Code highlighting extension for Cursor AI used for $500k theft

Supply-chain risk and dev setups

  • Many commenters see this as yet another supply-chain attack and describe hardening their workflows: per‑project VMs/containers, minimal host installs, Nix, Flatpak, or LXC.
  • There’s frustration that modern stacks require opaque binaries and network access just to build, making true from-source, offline bootstrapping rare.
  • Some share simple container workflows (e.g., one container per project with only that folder mounted), and distrust “devcontainers” that expose too much of the host (.ssh, full FS).

VS Code, Cursor, and Open VSX responsibilities

  • Debate centers on who bears responsibility: Cursor (a commercial product), Open VSX (volunteer‑run registry), or the user.
  • One side: Cursor is a high‑funding company effectively outsourcing a critical security component to under‑resourced volunteers; they should fund or provide hardened infrastructure and vetting.
  • The other side: Cursor merely exposes a third‑party registry; users choosing random extensions must accept the risk, similar to package managers.
  • Microsoft’s tweet about blocking the malicious extension “in 2 seconds” is seen by some as marketing; others note VS Code’s marketplace still lets many malware extensions through.

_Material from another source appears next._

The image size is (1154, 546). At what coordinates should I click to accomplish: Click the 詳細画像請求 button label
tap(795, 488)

Extension security model and sandboxing

  • Multiple people were surprised to learn that VS Code/Cursor extensions are not sandboxed and inherit full user permissions: filesystem, network, and ability to spawn processes (e.g., PowerShell).
  • Comparisons are made to browser extensions (sandboxed) vs Electron apps (browser UI, fewer OS protections).
  • Several argue editors should implement permission systems and sandboxing (Docker, WASM, or OS sandboxes); others claim perfect sandboxing of arbitrary code is unrealistic.

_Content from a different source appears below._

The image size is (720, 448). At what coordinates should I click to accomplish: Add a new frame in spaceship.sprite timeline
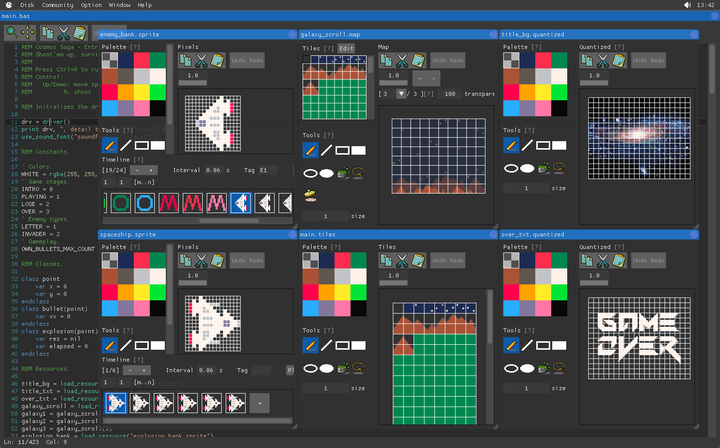click(260, 402)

Crypto storage and user behavior

  • Strong criticism of keeping ~$500k of crypto on a general dev machine; many argue such amounts should live on hardware wallets or isolated “bank‑like” devices.
  • Counterpoint: in practice, few people can realistically audit all software they run, and modern computing makes true vigilance hard.

Mitigation strategies proposed

  • Use hardware wallets and testnets; segregate “money machines” from dev machines.
  • Restrict or whitelist extensions, pin versions (e.g., via Nix), and monitor network traffic.
  • Run IDEs in containers/VMs with limited filesystem access; keep sensitive data in separate encrypted locations.